As used herein, the terms “optional” or “optionally” mean that the subsequently described event or circumstance can or cannot occur, and that the description includes instances where said event or circumstance occurs and instances where it does not.
The word “or” as used herein means any one member of a particular list and also includes any combination of members of that list. Further, one should note that conditional language, such as, among others, “can,” “could,” “might,” or “may,” unless specifically stated otherwise, or otherwise understood within the context as used, is generally intended to convey that certain aspects include, while other aspects do not include, certain features, elements and/or steps. Thus, such conditional language is not generally intended to imply that features, elements and/or steps are in any way required for one or more particular aspects or that one or more particular aspects necessarily include logic for deciding, with or without user input or prompting, whether these features, elements and/or steps are included or are to be performed in any particular aspect.
Disclosed are components that can be used to perform the disclosed methods and systems. These and other components are disclosed herein, and it is understood that when combinations, subsets, interactions, groups, etc. of these components are disclosed that while specific reference of each various individual and collective combinations and permutations of these may not be explicitly disclosed, each is specifically contemplated and described herein, for all methods and systems. This applies to all aspects of this application including, but not limited to, steps in disclosed methods. Thus, if there are a variety of additional steps that can be performed it is understood that each of these additional steps can be performed with any specific aspect or combination of aspects of the disclosed methods.
* * *
PROMPT 1: Reproduce the stretch of the definitions passage from "Disclosed are components" through "the disclosed methods.".
PROMPT 2: According to the definitions passage, what does the word "or" mean as used herein?
* * *
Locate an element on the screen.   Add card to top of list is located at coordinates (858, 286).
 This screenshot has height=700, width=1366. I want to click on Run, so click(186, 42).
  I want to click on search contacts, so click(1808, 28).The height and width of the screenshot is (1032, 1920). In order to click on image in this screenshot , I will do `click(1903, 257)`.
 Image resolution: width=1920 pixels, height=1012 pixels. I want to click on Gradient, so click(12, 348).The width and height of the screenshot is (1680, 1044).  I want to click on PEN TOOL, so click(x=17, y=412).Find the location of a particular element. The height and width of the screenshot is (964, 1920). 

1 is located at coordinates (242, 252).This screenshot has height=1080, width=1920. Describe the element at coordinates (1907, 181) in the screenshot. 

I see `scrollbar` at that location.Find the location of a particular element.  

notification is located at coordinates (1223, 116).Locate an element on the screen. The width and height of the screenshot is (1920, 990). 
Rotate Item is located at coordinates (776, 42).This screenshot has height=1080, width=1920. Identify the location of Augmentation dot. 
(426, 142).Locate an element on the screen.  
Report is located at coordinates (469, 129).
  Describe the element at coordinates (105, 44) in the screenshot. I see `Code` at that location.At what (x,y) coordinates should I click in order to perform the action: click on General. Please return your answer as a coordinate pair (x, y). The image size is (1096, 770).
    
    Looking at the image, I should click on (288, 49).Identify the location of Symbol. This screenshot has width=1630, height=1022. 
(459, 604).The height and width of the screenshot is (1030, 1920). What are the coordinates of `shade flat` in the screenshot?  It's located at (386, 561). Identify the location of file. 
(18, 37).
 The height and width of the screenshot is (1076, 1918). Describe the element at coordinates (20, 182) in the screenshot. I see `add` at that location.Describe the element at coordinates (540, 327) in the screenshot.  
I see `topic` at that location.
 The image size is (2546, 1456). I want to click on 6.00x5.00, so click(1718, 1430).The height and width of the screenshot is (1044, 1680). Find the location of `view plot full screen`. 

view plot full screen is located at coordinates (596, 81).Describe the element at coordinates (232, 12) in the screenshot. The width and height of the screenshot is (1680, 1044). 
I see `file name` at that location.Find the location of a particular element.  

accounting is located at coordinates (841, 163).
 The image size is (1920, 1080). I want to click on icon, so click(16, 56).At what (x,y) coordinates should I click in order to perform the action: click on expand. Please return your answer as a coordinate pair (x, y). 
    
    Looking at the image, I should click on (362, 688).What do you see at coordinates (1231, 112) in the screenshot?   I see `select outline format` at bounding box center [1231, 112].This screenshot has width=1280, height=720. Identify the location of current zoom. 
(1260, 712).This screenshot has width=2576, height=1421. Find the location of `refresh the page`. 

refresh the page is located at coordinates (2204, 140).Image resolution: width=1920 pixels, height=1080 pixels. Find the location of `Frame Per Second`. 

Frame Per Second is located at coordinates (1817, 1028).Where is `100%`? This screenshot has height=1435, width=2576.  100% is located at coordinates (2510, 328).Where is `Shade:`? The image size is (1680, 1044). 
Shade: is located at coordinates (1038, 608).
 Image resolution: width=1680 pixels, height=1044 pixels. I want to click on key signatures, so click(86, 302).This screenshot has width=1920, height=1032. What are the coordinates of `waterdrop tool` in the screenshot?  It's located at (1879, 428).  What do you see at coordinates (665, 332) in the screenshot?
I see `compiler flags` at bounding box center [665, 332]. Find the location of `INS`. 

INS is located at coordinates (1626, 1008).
* * *
REPLY 1:
Disclosed are components that can be used to perform the disclosed methods and systems. These and other components are disclosed herein, and it is understood that when combinations, subsets, interactions, groups, etc. of these components are disclosed that while specific reference of each various individual and collective combinations and permutations of these may not be explicitly disclosed, each is specifically contemplated and described herein, for all methods and systems. This applies to all aspects of this application including, but not limited to, steps in disclosed methods. Thus, if there are a variety of additional steps that can be performed it is understood that each of these additional steps can be performed with any specific aspect or combination of aspects of the disclosed methods.

REPLY 2: It means any one member of a particular list and also includes any combination of members of that list.